It was a teacher who turned me on to writing. I can point to a final exam where I thought, “I’m just going to write the way I want to write.” My schoolteacher got back to me the next week and said, “Boy, that was a great final exam you wrote. You can really write.” To have a figure like that say I could really write when I was 17 years of age meant the world to me. I just carried on from there, and I took English literature when I went to university. My father, like lots of parents, told me, “Do what you love.” So that’s what I ended up doing.

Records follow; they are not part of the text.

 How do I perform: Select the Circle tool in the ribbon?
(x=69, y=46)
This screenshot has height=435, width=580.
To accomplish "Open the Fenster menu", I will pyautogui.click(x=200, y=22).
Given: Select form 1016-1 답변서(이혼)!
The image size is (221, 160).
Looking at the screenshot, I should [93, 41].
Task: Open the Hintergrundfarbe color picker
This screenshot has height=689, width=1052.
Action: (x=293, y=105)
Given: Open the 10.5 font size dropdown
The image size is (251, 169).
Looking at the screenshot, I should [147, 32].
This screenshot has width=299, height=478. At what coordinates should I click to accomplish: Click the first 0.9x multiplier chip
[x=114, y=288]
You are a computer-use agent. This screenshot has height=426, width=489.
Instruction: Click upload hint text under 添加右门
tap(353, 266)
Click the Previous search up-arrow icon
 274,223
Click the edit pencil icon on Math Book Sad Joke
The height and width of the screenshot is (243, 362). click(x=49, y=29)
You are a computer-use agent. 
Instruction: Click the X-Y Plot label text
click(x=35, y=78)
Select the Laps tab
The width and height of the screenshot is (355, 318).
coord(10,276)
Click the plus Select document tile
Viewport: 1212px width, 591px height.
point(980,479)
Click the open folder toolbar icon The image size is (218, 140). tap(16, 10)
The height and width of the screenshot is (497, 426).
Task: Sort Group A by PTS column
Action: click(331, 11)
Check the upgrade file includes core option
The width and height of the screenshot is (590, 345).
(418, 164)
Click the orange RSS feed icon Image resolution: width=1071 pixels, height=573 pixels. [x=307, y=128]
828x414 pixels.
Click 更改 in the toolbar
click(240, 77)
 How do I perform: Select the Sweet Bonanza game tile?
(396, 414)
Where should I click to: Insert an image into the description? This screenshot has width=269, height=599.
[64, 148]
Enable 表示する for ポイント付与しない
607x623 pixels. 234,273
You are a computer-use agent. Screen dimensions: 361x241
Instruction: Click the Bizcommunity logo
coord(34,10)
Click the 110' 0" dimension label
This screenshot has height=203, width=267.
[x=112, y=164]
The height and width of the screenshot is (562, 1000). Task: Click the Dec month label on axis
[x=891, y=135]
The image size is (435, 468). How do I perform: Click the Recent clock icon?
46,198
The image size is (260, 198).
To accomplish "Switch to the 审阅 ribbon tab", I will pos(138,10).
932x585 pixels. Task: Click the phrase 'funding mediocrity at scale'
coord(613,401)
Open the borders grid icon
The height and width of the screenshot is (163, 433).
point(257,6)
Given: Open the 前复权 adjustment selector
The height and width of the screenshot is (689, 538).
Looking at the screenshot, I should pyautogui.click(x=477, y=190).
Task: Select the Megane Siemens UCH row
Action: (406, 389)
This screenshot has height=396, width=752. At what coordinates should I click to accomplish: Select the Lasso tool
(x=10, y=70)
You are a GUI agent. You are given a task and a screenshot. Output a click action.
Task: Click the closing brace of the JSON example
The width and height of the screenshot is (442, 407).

I had the best job you could ever have out of university: I was a speechwriter for Ontario Premier Bill Davis. But the job wasn’t what I thought it was. I had no contact with people and ideas, and ideas and people are my oxygen. One day I had this radical concept: why don’t I invite somebody in to speak to us? Since then, I’ve hosted hundreds of speakers over the last 45 to 50 years. I can still remember the first speaker in 1972 was Grant Farrow, a kidney doctor at Toronto General Hospital. His opening words were, “Seat belt legislation is putting me out of business because nobody’s dying on the highways anymore, and I’ve lost my access to kidneys.” And we all were taken aback and went, ‘what did this guy just say?’ I thought that was an extraordinary thing to say, and I became hooked on doing these events. I love connecting people. To be able to stand up at Koerner Hall [in Toronto] and introduce a speaker makes me pretty happy.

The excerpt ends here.